Furthermore, the terminology relating to long COVID in the literature is not standardized. Researchers have used different terms to describe the prolonged symptoms following COVID-19 disease, for example: Long COVID, Long-haulers, Post-acute COVID-19 syndrome, and Chronic COVID-19. Moreover, different time cut-offs have been used (from 2–3 weeks to months after COVID-19) [4]. In October 2021, the World Health Organization (WHO) defined the long COVID as “a condition that occurs in individuals with a history of probable or confirmed SARS-CoV-2 infection, usually 3 months from the onset of COVID-19 with symptoms that last for at least 2 months and cannot be explained by an alternative diagnosis” [5]. The real number of people living with long COVID is unknown, as well as the real incidence and which organs or systems are most frequently involved. Knowing the real incidence of long COVID is critical for addressing the problem and examining possible therapeutic approaches, preventative efforts, and global health policy. The definition and inclusion criteria of previous studies on long/post COVID conditions may have masked the true burden. However, to explain the real incidence without the confounding influence of different follow-up lengths, we used the WHO definition. Importantly, our study is the first to include exclusively papers using the WHO proposed period to define long COVID [6,7,8,9].

Given this background, we carried out a systematic review and meta-analysis regarding the incidence of signs and symptoms typical of long COVID, with a minimum follow-up time longer than at least 3 months and according to the WHO definition.

Materials and methods

Protocol registration

This study was conducted following the recommendations in the Cochrane handbook for systematic literature reviews to conduct the screening and selection of studies [10]. The original protocol was registered in https://osf.io/5b2tv.
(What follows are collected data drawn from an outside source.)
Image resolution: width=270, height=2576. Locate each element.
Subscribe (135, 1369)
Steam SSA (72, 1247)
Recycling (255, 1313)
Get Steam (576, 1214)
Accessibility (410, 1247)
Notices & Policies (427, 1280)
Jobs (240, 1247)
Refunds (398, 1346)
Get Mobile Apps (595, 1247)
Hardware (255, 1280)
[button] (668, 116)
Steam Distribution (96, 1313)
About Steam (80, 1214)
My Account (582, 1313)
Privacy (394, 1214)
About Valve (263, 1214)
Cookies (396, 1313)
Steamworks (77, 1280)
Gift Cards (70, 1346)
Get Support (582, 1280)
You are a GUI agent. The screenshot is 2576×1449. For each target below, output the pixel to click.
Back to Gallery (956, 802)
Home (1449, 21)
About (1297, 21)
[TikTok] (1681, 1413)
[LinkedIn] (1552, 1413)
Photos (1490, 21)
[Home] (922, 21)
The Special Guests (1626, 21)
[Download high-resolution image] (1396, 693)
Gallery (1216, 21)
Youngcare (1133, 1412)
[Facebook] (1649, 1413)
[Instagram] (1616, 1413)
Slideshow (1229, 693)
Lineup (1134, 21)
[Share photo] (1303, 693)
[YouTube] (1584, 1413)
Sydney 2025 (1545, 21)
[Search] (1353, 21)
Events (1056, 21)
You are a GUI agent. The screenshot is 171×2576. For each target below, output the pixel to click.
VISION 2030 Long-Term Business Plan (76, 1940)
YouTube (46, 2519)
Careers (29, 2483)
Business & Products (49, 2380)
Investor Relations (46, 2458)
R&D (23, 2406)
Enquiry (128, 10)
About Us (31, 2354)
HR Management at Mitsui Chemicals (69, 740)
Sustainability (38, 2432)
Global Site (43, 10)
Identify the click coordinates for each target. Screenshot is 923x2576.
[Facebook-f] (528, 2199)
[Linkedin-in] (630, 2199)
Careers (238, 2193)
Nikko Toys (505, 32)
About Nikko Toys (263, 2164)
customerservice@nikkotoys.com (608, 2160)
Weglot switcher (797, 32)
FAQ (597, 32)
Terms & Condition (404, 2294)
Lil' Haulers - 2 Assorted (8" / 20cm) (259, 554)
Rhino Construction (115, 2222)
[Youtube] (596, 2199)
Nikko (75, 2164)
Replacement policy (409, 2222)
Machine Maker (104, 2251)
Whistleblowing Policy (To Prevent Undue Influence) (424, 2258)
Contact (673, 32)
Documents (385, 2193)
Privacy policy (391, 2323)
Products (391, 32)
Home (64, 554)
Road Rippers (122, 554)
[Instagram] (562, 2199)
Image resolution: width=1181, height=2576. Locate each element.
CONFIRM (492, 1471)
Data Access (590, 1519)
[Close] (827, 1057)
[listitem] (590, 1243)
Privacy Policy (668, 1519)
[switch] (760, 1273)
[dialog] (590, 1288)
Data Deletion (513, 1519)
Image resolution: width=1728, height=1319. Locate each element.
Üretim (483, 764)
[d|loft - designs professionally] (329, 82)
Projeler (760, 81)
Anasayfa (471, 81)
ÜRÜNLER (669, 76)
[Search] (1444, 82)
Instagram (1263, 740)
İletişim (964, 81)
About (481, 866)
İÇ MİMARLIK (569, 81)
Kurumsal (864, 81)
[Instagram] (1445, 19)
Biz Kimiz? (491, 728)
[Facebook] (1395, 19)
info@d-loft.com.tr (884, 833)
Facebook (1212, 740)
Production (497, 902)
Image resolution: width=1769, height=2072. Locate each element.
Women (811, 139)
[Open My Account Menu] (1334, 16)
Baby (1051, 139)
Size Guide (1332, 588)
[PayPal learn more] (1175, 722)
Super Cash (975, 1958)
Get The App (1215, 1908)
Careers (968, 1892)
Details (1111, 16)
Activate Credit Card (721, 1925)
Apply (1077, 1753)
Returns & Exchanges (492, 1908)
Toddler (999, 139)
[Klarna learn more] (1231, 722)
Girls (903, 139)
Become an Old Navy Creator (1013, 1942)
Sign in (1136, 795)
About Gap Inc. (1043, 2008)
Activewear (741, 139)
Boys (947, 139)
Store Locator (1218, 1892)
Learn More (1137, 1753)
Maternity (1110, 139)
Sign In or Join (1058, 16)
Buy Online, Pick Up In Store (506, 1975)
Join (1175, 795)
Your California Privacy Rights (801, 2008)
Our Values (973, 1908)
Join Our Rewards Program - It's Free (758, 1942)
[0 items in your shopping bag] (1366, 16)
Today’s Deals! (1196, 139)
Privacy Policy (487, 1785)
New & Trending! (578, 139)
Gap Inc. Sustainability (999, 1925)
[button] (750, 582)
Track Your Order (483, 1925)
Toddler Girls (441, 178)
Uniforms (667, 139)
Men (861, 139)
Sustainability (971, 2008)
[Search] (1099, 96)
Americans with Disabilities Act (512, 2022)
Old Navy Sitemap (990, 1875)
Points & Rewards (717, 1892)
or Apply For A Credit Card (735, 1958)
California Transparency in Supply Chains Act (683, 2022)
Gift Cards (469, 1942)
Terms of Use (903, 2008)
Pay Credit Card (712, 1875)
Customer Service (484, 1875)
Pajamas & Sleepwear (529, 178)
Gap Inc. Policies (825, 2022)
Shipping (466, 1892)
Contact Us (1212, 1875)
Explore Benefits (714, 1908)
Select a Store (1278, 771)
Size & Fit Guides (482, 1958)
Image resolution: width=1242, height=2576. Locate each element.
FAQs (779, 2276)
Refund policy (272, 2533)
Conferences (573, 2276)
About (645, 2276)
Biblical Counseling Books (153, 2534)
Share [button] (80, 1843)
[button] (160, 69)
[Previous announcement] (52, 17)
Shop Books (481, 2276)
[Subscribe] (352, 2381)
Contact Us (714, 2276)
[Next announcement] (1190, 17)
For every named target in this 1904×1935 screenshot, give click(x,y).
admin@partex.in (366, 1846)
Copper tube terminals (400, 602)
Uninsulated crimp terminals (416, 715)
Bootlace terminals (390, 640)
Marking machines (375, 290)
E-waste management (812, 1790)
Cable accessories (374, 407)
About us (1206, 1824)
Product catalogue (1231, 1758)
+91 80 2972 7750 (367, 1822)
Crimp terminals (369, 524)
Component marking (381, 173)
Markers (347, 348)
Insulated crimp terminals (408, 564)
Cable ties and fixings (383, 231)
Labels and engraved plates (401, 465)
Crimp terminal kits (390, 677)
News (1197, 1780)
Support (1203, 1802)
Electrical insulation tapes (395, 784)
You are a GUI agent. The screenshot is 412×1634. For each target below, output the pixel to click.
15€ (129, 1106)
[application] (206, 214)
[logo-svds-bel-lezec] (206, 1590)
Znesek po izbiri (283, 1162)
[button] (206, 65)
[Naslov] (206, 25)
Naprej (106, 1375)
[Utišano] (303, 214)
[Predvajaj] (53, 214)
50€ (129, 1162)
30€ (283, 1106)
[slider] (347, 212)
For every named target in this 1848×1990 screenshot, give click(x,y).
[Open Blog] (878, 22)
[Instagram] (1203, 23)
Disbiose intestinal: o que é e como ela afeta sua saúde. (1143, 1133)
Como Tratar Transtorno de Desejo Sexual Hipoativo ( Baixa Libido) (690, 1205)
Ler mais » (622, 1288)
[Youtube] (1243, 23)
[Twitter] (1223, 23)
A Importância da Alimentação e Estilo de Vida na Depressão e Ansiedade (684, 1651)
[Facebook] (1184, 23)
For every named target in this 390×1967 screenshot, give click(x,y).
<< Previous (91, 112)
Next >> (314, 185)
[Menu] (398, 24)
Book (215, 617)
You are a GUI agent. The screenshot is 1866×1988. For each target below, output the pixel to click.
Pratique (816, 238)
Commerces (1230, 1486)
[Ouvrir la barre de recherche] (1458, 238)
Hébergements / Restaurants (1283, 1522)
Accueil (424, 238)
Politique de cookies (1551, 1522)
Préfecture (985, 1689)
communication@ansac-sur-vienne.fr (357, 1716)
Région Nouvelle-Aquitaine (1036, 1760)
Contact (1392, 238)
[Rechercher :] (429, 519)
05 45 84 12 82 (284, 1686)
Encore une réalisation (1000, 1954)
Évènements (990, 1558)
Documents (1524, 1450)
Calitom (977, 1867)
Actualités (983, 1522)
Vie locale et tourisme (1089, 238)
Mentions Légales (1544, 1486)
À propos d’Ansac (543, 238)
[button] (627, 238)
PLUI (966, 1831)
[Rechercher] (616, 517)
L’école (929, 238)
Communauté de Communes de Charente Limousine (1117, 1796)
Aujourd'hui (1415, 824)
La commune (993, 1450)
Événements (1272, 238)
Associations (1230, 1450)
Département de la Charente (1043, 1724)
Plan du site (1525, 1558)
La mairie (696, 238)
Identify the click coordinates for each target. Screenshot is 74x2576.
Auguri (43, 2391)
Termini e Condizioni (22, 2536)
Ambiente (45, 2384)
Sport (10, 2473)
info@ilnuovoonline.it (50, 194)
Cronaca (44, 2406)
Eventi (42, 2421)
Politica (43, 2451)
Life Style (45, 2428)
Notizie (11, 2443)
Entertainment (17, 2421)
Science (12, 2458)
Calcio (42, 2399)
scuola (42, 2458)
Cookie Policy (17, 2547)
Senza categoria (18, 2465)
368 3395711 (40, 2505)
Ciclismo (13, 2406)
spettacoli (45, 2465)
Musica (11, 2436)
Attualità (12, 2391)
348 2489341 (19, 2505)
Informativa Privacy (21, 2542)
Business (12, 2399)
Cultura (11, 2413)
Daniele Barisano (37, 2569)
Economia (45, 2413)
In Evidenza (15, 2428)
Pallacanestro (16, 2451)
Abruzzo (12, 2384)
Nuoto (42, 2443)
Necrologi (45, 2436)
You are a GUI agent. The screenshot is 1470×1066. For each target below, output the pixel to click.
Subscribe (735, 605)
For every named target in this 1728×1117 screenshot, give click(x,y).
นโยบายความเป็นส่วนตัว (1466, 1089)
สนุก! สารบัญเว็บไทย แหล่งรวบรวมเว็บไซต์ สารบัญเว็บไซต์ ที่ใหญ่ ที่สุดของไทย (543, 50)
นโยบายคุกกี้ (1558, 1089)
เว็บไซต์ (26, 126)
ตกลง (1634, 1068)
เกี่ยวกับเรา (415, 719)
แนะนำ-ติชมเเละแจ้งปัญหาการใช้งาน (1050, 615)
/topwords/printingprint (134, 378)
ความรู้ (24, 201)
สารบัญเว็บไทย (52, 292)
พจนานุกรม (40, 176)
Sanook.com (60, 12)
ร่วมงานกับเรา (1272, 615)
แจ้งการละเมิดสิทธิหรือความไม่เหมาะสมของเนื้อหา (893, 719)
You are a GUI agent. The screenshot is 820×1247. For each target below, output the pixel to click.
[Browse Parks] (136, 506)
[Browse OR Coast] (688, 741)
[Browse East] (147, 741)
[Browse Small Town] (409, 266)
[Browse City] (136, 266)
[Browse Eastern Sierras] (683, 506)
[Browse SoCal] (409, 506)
This systematic review and meta-analysis was reported following the Preferred Reporting Items for Systematic Reviews and Meta-Analyses (PRISMA) guidelines, updated version to 2021 [11].

Research question

The research question for this systematic review is as follows: “What is the incidence of long COVID signs and symptoms?” To guide the identification of adequate keywords to build search strategies to search bibliographic databases, the research question was framed into the PICO(S) (Participants, Intervention, Comparison, Outcome, Study design) format: (P) laboratory confirmed and/or clinically diagnosed COVID-19: long COVID was defined as the presence of signs and/or symptoms after three months and lasting at least two months and that cannot be explained by other medical conditions, in agreement with the indications of the WHO [5]; (I): none; (C) none; (O) incidence of signs and symptoms of long COVID; (S) observational studies.

Information sources and search strategies

We searched Medline (via Ovid) and Web of Science from database inception to 12 January 2022, through OVID. The search for individual studies in these bibliographic databases was supplemented by a manual search of references included in relevant systematic reviews already published regarding this topic.

Considering the main PICOS elements, we built the following search strategy for Medline: “(“COVID-19” OR “Novel Coronavirus–Infected Pneumonia” OR “2019 novel coronavirus” OR “2019-nCoV” OR “SARS-CoV-2”) AND (“lingering symptoms” OR “persistent symptoms” OR “long-term symptoms” OR "long-term Covid" OR “long-term” OR “long term” OR “long”)”. Then we adapted the search strategy for Web of Science.

The management of potentially eligible references was carried out using the Rayyan website (https://www.rayyan.ai/).

Eligibility criteria

Inclusion criteria comprised the following: (1) observational studies (case–control, cohort, longitudinal studies); (2) studies that investigated the diagnosis of long COVID according to the criteria mentioned previously; (3) presence of long COVID for at least 12 weeks [5]. Only articles written in English were included.

Studies with a follow-up shorter than 12 weeks or with an unclear follow-up, case series and case reports were excluded.

Study selection

We followed the recommendations reported in the Cochrane handbook for Systematic reviews to select studies that were finally included in this review [10]. The selection of the articles was performed independently by six authors (OT, AB, LD, DFB, RB, VG), in couples. The agreement within the couples, evaluated with the K was 0.85 in couple 1, 0.81 in couple 2 and 0.86 in couple 3. Consensus meetings were held with all reviewers to discuss the studies for which divergent selection decisions were made. Two additional senior members (NV, FDG) of the review team were involved, when necessary. The studies selection process involved, first, a selection based on title and/or abstracts, then a selection of studies retrieved from this first step based on the full-text manuscripts.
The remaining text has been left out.